Exercise goal> Each record below must be returned exactly, with no line left out.

[Pixel coordinate grounding data]
⁂
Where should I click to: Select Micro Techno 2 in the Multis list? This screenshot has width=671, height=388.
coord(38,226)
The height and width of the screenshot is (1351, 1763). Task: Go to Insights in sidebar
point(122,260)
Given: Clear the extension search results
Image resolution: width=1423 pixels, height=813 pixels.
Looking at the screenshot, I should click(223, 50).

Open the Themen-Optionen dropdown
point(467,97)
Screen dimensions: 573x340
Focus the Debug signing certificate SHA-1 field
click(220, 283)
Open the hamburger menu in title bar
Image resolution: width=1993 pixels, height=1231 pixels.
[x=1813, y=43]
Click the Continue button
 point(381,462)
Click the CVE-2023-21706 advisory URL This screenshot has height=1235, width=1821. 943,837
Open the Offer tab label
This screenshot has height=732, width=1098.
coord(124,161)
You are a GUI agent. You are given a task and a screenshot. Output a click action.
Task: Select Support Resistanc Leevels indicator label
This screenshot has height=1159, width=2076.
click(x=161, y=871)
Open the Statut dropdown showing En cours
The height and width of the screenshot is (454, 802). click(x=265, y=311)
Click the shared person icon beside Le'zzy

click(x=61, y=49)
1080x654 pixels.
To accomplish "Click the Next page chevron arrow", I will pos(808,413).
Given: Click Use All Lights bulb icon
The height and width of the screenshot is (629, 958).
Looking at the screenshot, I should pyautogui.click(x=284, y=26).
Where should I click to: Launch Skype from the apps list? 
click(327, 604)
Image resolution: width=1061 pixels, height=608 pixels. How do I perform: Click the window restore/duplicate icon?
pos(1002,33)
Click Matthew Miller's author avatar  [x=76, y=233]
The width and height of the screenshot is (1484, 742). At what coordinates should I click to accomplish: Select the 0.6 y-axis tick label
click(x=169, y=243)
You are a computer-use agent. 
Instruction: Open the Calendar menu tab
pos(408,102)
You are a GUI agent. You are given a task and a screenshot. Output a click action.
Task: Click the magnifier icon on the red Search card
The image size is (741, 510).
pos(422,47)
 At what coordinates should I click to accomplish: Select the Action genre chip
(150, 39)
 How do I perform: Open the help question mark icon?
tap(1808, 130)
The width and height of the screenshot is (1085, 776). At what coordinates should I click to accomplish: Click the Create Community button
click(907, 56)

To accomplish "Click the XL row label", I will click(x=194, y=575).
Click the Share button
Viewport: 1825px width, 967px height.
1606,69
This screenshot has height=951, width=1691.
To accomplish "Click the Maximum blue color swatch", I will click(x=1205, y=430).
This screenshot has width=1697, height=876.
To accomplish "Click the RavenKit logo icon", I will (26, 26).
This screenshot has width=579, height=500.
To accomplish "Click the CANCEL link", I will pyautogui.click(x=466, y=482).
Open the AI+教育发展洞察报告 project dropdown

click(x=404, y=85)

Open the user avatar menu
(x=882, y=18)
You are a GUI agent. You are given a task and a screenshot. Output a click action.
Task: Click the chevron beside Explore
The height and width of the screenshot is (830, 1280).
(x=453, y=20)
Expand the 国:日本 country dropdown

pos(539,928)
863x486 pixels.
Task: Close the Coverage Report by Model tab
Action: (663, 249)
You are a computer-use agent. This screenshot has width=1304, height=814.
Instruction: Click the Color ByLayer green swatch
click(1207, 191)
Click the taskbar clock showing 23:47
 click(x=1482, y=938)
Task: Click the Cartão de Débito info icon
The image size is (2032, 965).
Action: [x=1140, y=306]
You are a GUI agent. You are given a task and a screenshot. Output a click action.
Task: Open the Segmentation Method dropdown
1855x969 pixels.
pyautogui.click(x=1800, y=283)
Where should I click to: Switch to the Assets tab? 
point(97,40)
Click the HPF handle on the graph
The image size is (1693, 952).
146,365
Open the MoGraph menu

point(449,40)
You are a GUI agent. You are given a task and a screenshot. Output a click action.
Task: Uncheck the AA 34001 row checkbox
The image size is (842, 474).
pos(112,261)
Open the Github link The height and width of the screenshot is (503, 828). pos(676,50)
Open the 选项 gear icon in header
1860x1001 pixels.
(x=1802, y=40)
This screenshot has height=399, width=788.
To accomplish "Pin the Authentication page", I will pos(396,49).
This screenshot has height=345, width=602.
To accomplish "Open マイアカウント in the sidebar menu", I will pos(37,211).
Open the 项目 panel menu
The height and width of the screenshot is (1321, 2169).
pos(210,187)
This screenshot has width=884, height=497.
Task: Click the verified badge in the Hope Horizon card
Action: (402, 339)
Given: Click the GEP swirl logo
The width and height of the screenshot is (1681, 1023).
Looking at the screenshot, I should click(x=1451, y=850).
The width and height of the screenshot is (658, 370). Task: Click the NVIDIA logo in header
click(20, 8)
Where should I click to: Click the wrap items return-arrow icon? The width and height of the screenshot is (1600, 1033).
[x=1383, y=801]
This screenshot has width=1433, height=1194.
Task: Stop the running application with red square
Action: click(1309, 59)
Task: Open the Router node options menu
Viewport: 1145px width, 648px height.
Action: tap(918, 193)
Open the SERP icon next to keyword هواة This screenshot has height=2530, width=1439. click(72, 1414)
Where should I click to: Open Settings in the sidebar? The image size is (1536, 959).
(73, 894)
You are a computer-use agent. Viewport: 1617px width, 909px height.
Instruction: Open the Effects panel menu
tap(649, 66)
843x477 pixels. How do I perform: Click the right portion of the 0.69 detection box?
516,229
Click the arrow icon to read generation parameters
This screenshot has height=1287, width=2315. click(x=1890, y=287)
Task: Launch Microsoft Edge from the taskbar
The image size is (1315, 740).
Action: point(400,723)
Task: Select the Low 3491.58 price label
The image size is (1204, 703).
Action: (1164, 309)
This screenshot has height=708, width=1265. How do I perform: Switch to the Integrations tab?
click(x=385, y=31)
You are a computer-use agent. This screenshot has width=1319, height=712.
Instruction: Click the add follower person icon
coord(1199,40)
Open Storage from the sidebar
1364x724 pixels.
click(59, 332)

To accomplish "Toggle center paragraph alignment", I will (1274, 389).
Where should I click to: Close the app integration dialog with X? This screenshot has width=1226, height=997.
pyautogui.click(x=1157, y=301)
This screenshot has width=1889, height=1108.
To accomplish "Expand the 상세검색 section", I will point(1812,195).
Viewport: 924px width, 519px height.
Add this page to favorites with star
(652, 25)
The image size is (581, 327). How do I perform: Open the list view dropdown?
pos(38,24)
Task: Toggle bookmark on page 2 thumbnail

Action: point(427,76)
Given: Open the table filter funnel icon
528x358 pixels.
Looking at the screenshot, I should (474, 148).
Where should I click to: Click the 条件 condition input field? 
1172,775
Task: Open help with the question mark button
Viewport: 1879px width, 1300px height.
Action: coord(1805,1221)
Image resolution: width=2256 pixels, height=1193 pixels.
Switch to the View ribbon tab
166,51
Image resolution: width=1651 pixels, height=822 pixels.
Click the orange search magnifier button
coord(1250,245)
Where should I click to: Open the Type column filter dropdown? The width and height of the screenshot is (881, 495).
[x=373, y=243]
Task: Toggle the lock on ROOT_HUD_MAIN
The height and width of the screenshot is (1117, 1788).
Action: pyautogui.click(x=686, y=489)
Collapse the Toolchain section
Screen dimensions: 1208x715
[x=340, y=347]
⁂
Answer to the exercise>
Where should I click to: Select Micro Techno 2 in the Multis list? This screenshot has width=671, height=388.
coord(38,226)
The height and width of the screenshot is (1351, 1763). Task: Go to Insights in sidebar
point(122,260)
Given: Clear the extension search results
Image resolution: width=1423 pixels, height=813 pixels.
Looking at the screenshot, I should click(223, 50).

Open the Themen-Optionen dropdown
point(467,97)
Screen dimensions: 573x340
Focus the Debug signing certificate SHA-1 field
click(220, 283)
Open the hamburger menu in title bar
Image resolution: width=1993 pixels, height=1231 pixels.
[x=1813, y=43]
Click the Continue button
 point(381,462)
Click the CVE-2023-21706 advisory URL This screenshot has height=1235, width=1821. 943,837
Open the Offer tab label
This screenshot has height=732, width=1098.
coord(124,161)
You are a GUI agent. You are given a task and a screenshot. Output a click action.
Task: Select Support Resistanc Leevels indicator label
This screenshot has height=1159, width=2076.
click(x=161, y=871)
Open the Statut dropdown showing En cours
The height and width of the screenshot is (454, 802). click(x=265, y=311)
Click the shared person icon beside Le'zzy

click(x=61, y=49)
1080x654 pixels.
To accomplish "Click the Next page chevron arrow", I will pos(808,413).
Given: Click Use All Lights bulb icon
The height and width of the screenshot is (629, 958).
Looking at the screenshot, I should pyautogui.click(x=284, y=26).
Where should I click to: Launch Skype from the apps list? 
click(327, 604)
Image resolution: width=1061 pixels, height=608 pixels. How do I perform: Click the window restore/duplicate icon?
pos(1002,33)
Click Matthew Miller's author avatar  [x=76, y=233]
The width and height of the screenshot is (1484, 742). At what coordinates should I click to accomplish: Select the 0.6 y-axis tick label
click(x=169, y=243)
You are a computer-use agent. 
Instruction: Open the Calendar menu tab
pos(408,102)
You are a GUI agent. You are given a task and a screenshot. Output a click action.
Task: Click the magnifier icon on the red Search card
The image size is (741, 510).
pos(422,47)
 At what coordinates should I click to accomplish: Select the Action genre chip
(150, 39)
 How do I perform: Open the help question mark icon?
tap(1808, 130)
The width and height of the screenshot is (1085, 776). At what coordinates should I click to accomplish: Click the Create Community button
click(907, 56)

To accomplish "Click the XL row label", I will click(x=194, y=575).
Click the Share button
Viewport: 1825px width, 967px height.
1606,69
This screenshot has height=951, width=1691.
To accomplish "Click the Maximum blue color swatch", I will click(x=1205, y=430).
This screenshot has width=1697, height=876.
To accomplish "Click the RavenKit logo icon", I will (26, 26).
This screenshot has width=579, height=500.
To accomplish "Click the CANCEL link", I will pyautogui.click(x=466, y=482).
Open the AI+教育发展洞察报告 project dropdown

click(x=404, y=85)

Open the user avatar menu
(x=882, y=18)
You are a GUI agent. You are given a task and a screenshot. Output a click action.
Task: Click the chevron beside Explore
The height and width of the screenshot is (830, 1280).
(x=453, y=20)
Expand the 国:日本 country dropdown

pos(539,928)
863x486 pixels.
Task: Close the Coverage Report by Model tab
Action: (663, 249)
You are a computer-use agent. This screenshot has width=1304, height=814.
Instruction: Click the Color ByLayer green swatch
click(1207, 191)
Click the taskbar clock showing 23:47
 click(x=1482, y=938)
Task: Click the Cartão de Débito info icon
The image size is (2032, 965).
Action: [x=1140, y=306]
You are a GUI agent. You are given a task and a screenshot. Output a click action.
Task: Open the Segmentation Method dropdown
1855x969 pixels.
pyautogui.click(x=1800, y=283)
Where should I click to: Switch to the Assets tab? 
point(97,40)
Click the HPF handle on the graph
The image size is (1693, 952).
146,365
Open the MoGraph menu

point(449,40)
You are a GUI agent. You are given a task and a screenshot. Output a click action.
Task: Uncheck the AA 34001 row checkbox
The image size is (842, 474).
pos(112,261)
Open the Github link The height and width of the screenshot is (503, 828). pos(676,50)
Open the 选项 gear icon in header
1860x1001 pixels.
(x=1802, y=40)
This screenshot has height=399, width=788.
To accomplish "Pin the Authentication page", I will pos(396,49).
This screenshot has height=345, width=602.
To accomplish "Open マイアカウント in the sidebar menu", I will pos(37,211).
Open the 项目 panel menu
The height and width of the screenshot is (1321, 2169).
pos(210,187)
This screenshot has width=884, height=497.
Task: Click the verified badge in the Hope Horizon card
Action: (402, 339)
Given: Click the GEP swirl logo
The width and height of the screenshot is (1681, 1023).
Looking at the screenshot, I should click(x=1451, y=850).
The width and height of the screenshot is (658, 370). Task: Click the NVIDIA logo in header
click(20, 8)
Where should I click to: Click the wrap items return-arrow icon? The width and height of the screenshot is (1600, 1033).
[x=1383, y=801]
This screenshot has width=1433, height=1194.
Task: Stop the running application with red square
Action: click(1309, 59)
Task: Open the Router node options menu
Viewport: 1145px width, 648px height.
Action: tap(918, 193)
Open the SERP icon next to keyword هواة This screenshot has height=2530, width=1439. click(72, 1414)
Where should I click to: Open Settings in the sidebar? The image size is (1536, 959).
(73, 894)
You are a computer-use agent. Viewport: 1617px width, 909px height.
Instruction: Open the Effects panel menu
tap(649, 66)
843x477 pixels. How do I perform: Click the right portion of the 0.69 detection box?
516,229
Click the arrow icon to read generation parameters
This screenshot has height=1287, width=2315. click(x=1890, y=287)
Task: Launch Microsoft Edge from the taskbar
The image size is (1315, 740).
Action: point(400,723)
Task: Select the Low 3491.58 price label
The image size is (1204, 703).
Action: (1164, 309)
This screenshot has height=708, width=1265. How do I perform: Switch to the Integrations tab?
click(x=385, y=31)
You are a computer-use agent. This screenshot has width=1319, height=712.
Instruction: Click the add follower person icon
coord(1199,40)
Open Storage from the sidebar
1364x724 pixels.
click(59, 332)

To accomplish "Toggle center paragraph alignment", I will (1274, 389).
Where should I click to: Close the app integration dialog with X? This screenshot has width=1226, height=997.
pyautogui.click(x=1157, y=301)
This screenshot has width=1889, height=1108.
To accomplish "Expand the 상세검색 section", I will point(1812,195).
Viewport: 924px width, 519px height.
Add this page to favorites with star
(652, 25)
The image size is (581, 327). How do I perform: Open the list view dropdown?
pos(38,24)
Task: Toggle bookmark on page 2 thumbnail

Action: point(427,76)
Given: Open the table filter funnel icon
528x358 pixels.
Looking at the screenshot, I should (474, 148).
Where should I click to: Click the 条件 condition input field? 
1172,775
Task: Open help with the question mark button
Viewport: 1879px width, 1300px height.
Action: coord(1805,1221)
Image resolution: width=2256 pixels, height=1193 pixels.
Switch to the View ribbon tab
166,51
Image resolution: width=1651 pixels, height=822 pixels.
Click the orange search magnifier button
coord(1250,245)
Where should I click to: Open the Type column filter dropdown? The width and height of the screenshot is (881, 495).
[x=373, y=243]
Task: Toggle the lock on ROOT_HUD_MAIN
The height and width of the screenshot is (1117, 1788).
Action: pyautogui.click(x=686, y=489)
Collapse the Toolchain section
Screen dimensions: 1208x715
[x=340, y=347]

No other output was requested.